QA process was Re: RPM submission procedure

Gene C. czar at czarc.net
Sat Jan 10 09:00:29 UTC 2004


On Friday 09 January 2004 19:22, Michael K. Johnson wrote:
> On Fri, Jan 09, 2004 at 02:42:38PM -0500, Gene C. wrote:
> > I am hopeful that the Red Hat folks will speak on the Fedora Extras
> > subject soon (their lack of comment is very noticeable).  Some of this
> > discussion
>
> Well, I have two reasons for not commenting:
>  o  We don't have the CVS server up yet, and I believe that action
>     should come before talk here.
>  o  I'm doing a lot of listening.  Overall it is important to me that
>     it not be so hard or confusing to do that people don't do it.  I
>     think that the rules can be simple and exceptions worked out on
>     an individual basis; that's what we've done internally.  We need
>     rules, with rationale, better codified -- which is one thing we
>     liked about fedora.us in the first place -- but I think that we
>     need to make sure that people aren't put off too much by the
>     rules we have, and I think that I've got more listening to do
>     before I speak.

Great!  This sounds reasonable.

I am a bit disturbed by some of this discussion and the egos that are 
expressed ... it seems like there is a lot of not-invented-here stuff.  Right 
now I believe that ESR (and the 40 packages he maintains) has been definitely 
alienated by this discussion.

I really like Alex's bleeding/testing/good/stable classification of packages.  
It should be easy to get packages into the bleeding or testing categories but 
to get into either good or stable should require lots more QA.  By QA I mean 
TESTING by lots of people ... not code reviews by a couple of "experts".  My 
experience is that very subtle bugs (or intentional compromises) can fool 
even experts who have access to source code but lots of testing (running the 
software) by lots of people can reveal that the software does have problems 
(even if they cannot point to specific causes).  Your do not get lots of 
testing if the package is not "available".

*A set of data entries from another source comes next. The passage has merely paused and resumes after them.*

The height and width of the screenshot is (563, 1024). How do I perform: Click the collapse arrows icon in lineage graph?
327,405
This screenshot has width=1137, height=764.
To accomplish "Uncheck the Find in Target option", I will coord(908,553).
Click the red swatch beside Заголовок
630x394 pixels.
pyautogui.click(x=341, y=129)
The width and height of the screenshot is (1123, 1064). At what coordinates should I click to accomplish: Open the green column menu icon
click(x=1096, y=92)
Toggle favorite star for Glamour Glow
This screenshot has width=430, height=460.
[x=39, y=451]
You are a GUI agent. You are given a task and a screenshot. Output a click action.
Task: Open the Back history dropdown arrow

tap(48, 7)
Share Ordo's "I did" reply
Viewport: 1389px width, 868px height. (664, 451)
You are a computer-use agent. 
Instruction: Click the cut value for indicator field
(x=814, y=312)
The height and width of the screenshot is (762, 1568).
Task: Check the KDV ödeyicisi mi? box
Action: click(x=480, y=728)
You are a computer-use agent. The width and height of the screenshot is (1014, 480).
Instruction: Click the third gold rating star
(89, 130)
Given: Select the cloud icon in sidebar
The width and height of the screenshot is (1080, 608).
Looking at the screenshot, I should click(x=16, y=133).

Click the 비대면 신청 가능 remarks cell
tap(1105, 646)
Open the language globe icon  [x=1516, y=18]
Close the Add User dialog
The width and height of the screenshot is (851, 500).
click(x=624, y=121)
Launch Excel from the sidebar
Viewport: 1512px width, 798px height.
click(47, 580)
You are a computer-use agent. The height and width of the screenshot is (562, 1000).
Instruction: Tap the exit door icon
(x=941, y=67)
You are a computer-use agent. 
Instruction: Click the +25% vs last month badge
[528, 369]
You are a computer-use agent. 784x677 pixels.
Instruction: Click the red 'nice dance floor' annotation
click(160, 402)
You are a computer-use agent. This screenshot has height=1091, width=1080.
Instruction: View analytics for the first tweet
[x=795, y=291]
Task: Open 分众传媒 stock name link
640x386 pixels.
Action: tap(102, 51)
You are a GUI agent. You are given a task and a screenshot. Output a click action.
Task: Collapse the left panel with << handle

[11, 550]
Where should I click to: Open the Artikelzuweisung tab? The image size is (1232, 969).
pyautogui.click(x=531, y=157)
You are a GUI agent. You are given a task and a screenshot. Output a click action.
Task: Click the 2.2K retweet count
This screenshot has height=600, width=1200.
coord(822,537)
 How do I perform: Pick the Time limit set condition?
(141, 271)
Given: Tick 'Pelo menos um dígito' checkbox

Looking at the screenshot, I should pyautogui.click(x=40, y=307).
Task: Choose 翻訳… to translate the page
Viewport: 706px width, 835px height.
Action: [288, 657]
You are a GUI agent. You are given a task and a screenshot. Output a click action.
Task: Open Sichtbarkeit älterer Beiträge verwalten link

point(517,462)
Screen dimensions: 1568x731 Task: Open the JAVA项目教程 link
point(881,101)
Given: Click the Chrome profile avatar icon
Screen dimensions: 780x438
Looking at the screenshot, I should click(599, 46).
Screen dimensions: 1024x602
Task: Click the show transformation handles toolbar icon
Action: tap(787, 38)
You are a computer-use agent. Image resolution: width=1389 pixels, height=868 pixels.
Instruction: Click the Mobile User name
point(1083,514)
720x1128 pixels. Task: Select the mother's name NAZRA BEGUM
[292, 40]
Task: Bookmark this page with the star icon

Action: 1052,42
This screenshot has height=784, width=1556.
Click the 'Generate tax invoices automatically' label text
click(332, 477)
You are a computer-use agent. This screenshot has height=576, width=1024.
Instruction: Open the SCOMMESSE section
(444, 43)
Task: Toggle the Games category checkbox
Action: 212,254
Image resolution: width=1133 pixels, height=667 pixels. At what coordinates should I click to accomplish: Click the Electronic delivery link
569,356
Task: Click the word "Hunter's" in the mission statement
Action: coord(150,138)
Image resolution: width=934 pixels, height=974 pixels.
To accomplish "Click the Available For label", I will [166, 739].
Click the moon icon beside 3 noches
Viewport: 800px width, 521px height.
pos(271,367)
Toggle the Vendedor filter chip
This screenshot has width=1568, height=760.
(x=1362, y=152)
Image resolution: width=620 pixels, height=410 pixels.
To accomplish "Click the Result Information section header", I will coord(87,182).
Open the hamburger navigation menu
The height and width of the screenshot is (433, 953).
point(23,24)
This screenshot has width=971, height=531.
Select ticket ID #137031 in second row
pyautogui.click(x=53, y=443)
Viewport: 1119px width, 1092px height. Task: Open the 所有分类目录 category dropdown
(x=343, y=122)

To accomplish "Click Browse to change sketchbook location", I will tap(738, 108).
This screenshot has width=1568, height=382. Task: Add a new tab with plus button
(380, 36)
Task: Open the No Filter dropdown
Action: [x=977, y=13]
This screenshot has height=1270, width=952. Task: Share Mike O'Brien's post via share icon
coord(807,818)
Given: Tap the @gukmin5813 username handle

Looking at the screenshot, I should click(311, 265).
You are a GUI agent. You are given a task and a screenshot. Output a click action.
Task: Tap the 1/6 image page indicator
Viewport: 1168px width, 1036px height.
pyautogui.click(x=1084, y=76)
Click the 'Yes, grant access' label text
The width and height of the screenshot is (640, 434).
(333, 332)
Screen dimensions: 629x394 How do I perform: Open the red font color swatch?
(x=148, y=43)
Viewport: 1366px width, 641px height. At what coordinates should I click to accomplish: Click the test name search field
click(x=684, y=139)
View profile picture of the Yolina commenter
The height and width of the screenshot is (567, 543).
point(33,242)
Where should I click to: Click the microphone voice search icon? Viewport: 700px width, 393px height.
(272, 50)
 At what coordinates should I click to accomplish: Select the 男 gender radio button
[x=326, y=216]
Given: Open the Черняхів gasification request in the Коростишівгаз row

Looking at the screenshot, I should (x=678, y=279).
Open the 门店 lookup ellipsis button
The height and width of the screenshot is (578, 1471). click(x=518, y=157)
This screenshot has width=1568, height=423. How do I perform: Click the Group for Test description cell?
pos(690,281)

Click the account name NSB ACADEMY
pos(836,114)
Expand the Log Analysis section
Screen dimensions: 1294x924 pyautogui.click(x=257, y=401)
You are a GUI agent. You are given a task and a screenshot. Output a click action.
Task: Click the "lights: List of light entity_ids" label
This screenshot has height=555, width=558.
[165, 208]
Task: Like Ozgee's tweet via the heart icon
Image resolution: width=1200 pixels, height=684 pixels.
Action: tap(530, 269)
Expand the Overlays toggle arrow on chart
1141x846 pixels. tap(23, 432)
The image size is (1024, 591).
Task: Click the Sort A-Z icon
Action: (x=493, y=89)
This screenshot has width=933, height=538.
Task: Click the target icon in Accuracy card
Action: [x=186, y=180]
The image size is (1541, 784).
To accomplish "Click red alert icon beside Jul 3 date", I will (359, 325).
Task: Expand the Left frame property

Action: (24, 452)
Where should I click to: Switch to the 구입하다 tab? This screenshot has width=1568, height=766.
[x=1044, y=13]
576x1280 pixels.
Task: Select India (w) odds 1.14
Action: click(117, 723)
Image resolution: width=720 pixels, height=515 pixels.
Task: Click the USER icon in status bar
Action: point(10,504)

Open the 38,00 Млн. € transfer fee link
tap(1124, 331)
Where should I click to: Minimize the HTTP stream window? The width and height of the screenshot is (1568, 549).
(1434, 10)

I am also seeing QA requirements well beyond what Red Hat does internally 
(from my perspective) and what I believe is reasonable.  While I believe that 
some QA rules are needed, lets make them realistic ... lots of rules about 
package format are reasonable but the quality of the code in the package will 
only be discovered through testing (actually running the software).

As I see it, a lot of the Extras (fedora.us) packages are more like the gftp 
package rather than the kernel, gcc, or glibc which need lots of testing 
before becoming stable.  For gftp, Red Hat has taken the software package 
from upstream and then packaged it for Red Hat / Fedora Core making sure that 
it puts stuff into the correct directories, etc.  However, the Red Hat folks 
do not make sure that the software is working as it should ... that is an 
upstream responsibility.  The 2.0.14 version of gftp which is part of FC-1 
has problems with http.  I worked with the upstream maintainer/developer to 
fix these problems and most of the fixes are in 2.0.16 (with the remainder in 
CVS).  While there is no gftp update for FC1, 2.0.16 is available in rawhide 
(development) for those with the need.

IMHO, the objective for Extras should be for a set of packages which do not 
conflict with anything in Core (or other Extras packages) and which have a 
classification which reflects actual user experience with that software.  The 
Extras process should honor and promote this objective.